*** SUPPLIED RECORDS ***

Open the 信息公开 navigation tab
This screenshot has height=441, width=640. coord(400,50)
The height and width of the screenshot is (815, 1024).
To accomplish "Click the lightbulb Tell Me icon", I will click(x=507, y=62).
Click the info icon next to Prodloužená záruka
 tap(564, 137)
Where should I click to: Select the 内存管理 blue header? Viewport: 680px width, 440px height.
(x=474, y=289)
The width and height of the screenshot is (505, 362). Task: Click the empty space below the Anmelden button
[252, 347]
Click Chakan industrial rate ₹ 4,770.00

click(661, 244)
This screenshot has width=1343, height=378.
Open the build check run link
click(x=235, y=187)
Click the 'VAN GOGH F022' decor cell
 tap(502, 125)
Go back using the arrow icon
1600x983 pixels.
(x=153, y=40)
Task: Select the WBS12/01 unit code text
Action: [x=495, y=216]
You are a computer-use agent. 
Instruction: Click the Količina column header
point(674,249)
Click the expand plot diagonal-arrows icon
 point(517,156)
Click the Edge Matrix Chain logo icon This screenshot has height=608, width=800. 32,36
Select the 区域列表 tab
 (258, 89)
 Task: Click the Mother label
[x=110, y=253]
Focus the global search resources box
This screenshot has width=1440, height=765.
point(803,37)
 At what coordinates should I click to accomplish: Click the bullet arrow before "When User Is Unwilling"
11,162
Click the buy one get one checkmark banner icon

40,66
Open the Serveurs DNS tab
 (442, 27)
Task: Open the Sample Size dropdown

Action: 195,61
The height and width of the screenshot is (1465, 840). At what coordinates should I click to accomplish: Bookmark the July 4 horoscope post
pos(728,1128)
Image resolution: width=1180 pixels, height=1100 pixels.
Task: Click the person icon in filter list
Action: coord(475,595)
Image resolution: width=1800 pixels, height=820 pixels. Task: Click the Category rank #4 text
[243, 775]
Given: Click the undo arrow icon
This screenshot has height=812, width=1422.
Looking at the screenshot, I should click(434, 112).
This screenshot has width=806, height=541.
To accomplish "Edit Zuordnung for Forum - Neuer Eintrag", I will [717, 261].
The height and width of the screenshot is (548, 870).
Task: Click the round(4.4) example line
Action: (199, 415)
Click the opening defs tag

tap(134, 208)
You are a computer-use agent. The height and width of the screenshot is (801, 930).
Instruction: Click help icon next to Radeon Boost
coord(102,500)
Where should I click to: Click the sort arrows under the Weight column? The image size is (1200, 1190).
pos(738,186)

*** End of SUPPLIED RECORDS ***

## EXERCISE BRIEF
Repeat each entry above, keeping every word exact.

## RESPONSE
Open the 信息公开 navigation tab
This screenshot has height=441, width=640. coord(400,50)
The height and width of the screenshot is (815, 1024).
To accomplish "Click the lightbulb Tell Me icon", I will click(x=507, y=62).
Click the info icon next to Prodloužená záruka
 tap(564, 137)
Where should I click to: Select the 内存管理 blue header? Viewport: 680px width, 440px height.
(x=474, y=289)
The width and height of the screenshot is (505, 362). Task: Click the empty space below the Anmelden button
[252, 347]
Click Chakan industrial rate ₹ 4,770.00

click(661, 244)
This screenshot has width=1343, height=378.
Open the build check run link
click(x=235, y=187)
Click the 'VAN GOGH F022' decor cell
 tap(502, 125)
Go back using the arrow icon
1600x983 pixels.
(x=153, y=40)
Task: Select the WBS12/01 unit code text
Action: [x=495, y=216]
You are a computer-use agent. 
Instruction: Click the Količina column header
point(674,249)
Click the expand plot diagonal-arrows icon
 point(517,156)
Click the Edge Matrix Chain logo icon This screenshot has height=608, width=800. 32,36
Select the 区域列表 tab
 (258, 89)
 Task: Click the Mother label
[x=110, y=253]
Focus the global search resources box
This screenshot has width=1440, height=765.
point(803,37)
 At what coordinates should I click to accomplish: Click the bullet arrow before "When User Is Unwilling"
11,162
Click the buy one get one checkmark banner icon

40,66
Open the Serveurs DNS tab
 (442, 27)
Task: Open the Sample Size dropdown

Action: 195,61
The height and width of the screenshot is (1465, 840). At what coordinates should I click to accomplish: Bookmark the July 4 horoscope post
pos(728,1128)
Image resolution: width=1180 pixels, height=1100 pixels.
Task: Click the person icon in filter list
Action: coord(475,595)
Image resolution: width=1800 pixels, height=820 pixels. Task: Click the Category rank #4 text
[243, 775]
Given: Click the undo arrow icon
This screenshot has height=812, width=1422.
Looking at the screenshot, I should click(434, 112).
This screenshot has width=806, height=541.
To accomplish "Edit Zuordnung for Forum - Neuer Eintrag", I will [717, 261].
The height and width of the screenshot is (548, 870).
Task: Click the round(4.4) example line
Action: (199, 415)
Click the opening defs tag

tap(134, 208)
You are a computer-use agent. The height and width of the screenshot is (801, 930).
Instruction: Click help icon next to Radeon Boost
coord(102,500)
Where should I click to: Click the sort arrows under the Weight column? The image size is (1200, 1190).
pos(738,186)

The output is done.